Skip to content

[Inference.Core] Zoe Depth Anything

Documentation

  • Class name: Inference_Core_Zoe_DepthAnythingPreprocessor
  • Category: ControlNet Preprocessors/Normal and Depth Estimators
  • Output node: False

This node preprocesses images for depth estimation by adapting them based on the specified environment (indoor or outdoor) using the Zoe Depth Anything Detector model. It aims to enhance depth estimation tasks by preprocessing images with a model specifically trained for different environments.

Input types

Required

  • image
    • The image to be processed for depth estimation. It serves as the primary input for the depth estimation preprocessing task.
    • Comfy dtype: IMAGE
    • Python dtype: torch.Tensor

Optional

  • environment
    • Specifies the environment context (indoor or outdoor) for the image, which influences the choice of pretrained model for depth estimation.
    • Comfy dtype: COMBO[STRING]
    • Python dtype: str
  • resolution
    • The target resolution for the output image, affecting the detail level of the depth estimation.
    • Comfy dtype: INT
    • Python dtype: int

Output types

  • image
    • Comfy dtype: IMAGE
    • The processed image with enhanced features for depth estimation, ready for further analysis or use.
    • Python dtype: torch.Tensor

Usage tips

  • Infra type: GPU
  • Common nodes: unknown

Source code

class Zoe_Depth_Anything_Preprocessor:
    @classmethod
    def INPUT_TYPES(s):
        return create_node_input_types(
            environment=(["indoor", "outdoor"], {"default": "indoor"})
        )

    RETURN_TYPES = ("IMAGE",)
    FUNCTION = "execute"

    CATEGORY = "ControlNet Preprocessors/Normal and Depth Estimators"

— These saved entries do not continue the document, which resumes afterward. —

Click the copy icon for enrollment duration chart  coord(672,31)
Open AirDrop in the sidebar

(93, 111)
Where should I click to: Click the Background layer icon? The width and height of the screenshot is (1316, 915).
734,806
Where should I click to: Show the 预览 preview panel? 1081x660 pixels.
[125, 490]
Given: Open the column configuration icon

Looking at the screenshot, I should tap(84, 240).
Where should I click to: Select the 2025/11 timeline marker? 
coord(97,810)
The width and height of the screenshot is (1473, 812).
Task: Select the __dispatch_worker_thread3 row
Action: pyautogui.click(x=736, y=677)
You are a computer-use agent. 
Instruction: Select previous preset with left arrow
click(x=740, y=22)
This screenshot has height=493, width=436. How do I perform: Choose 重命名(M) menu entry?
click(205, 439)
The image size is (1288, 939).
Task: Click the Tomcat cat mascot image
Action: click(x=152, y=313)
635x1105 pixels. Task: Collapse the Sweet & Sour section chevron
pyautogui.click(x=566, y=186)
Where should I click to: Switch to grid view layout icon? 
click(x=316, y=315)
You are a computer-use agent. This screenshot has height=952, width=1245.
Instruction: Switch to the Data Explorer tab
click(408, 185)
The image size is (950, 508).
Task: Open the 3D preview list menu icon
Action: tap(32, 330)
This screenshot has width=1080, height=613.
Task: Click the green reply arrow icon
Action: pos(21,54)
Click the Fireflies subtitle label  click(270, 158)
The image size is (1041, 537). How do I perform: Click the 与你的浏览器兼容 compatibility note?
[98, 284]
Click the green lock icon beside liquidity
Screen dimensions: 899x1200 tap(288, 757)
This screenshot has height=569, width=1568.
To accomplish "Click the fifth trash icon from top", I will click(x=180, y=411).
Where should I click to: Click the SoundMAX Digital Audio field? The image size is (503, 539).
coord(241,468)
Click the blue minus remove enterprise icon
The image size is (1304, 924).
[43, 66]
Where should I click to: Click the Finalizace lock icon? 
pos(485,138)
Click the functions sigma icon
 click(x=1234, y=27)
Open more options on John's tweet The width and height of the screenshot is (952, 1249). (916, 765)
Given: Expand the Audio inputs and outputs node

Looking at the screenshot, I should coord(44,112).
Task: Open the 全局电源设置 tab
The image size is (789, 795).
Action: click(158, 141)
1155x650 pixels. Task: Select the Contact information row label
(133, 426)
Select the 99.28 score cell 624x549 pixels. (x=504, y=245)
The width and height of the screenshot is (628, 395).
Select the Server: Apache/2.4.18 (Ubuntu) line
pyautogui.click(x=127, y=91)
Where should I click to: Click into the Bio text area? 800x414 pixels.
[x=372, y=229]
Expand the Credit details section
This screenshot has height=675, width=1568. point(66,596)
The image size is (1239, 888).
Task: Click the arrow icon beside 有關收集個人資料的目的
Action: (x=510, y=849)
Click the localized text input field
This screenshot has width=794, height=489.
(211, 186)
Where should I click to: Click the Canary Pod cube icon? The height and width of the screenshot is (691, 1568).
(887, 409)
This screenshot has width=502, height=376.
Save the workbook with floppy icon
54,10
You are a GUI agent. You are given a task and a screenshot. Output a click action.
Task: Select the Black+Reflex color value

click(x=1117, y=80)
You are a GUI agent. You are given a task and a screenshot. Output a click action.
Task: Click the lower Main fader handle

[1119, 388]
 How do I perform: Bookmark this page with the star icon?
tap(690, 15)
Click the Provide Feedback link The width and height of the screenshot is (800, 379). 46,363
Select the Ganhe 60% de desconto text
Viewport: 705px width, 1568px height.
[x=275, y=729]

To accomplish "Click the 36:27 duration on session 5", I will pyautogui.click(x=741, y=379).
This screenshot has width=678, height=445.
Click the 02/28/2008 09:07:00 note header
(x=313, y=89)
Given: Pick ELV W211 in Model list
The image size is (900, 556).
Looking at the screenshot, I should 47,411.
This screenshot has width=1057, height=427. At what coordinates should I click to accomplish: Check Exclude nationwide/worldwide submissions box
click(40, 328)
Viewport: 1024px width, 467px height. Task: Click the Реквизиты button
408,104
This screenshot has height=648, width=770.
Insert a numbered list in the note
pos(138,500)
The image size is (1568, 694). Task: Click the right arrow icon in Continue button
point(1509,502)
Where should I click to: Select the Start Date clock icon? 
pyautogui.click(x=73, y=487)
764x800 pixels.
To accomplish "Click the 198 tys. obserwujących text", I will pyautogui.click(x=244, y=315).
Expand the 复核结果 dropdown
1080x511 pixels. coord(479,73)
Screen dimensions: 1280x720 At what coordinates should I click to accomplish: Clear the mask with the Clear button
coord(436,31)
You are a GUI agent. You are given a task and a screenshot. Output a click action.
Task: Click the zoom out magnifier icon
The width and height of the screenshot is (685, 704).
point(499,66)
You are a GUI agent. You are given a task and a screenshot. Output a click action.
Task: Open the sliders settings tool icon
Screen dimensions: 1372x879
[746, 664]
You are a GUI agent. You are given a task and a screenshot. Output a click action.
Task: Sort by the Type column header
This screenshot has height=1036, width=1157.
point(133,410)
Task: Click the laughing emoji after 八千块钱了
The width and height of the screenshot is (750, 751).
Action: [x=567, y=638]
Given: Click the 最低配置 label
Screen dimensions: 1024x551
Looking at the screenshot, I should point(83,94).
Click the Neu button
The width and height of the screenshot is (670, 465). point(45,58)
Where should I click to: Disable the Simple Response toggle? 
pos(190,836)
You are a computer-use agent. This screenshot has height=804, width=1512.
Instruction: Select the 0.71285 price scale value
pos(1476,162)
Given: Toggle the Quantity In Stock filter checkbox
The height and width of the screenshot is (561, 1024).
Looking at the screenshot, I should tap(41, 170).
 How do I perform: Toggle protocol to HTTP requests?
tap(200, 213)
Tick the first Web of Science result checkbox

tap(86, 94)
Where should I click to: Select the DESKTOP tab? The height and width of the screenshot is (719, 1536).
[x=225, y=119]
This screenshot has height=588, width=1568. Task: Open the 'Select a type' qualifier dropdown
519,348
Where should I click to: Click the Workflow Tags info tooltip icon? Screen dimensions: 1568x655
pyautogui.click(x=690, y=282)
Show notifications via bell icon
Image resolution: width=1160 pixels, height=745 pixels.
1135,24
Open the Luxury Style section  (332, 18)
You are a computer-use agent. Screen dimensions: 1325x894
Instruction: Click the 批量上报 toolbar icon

    def execute(self, image, environment, resolution=512, **kwargs):
        from controlnet_aux.zoe import ZoeDepthAnythingDetector
        ckpt_name = "depth_anything_metric_depth_indoor.pt" if environment == "indoor" else "depth_anything_metric_depth_outdoor.pt"
        model = ZoeDepthAnythingDetector.from_pretrained(filename=ckpt_name).to(model_management.get_torch_device())
        out = common_annotator_call(model, image, resolution=resolution)
        del model
        return (out, )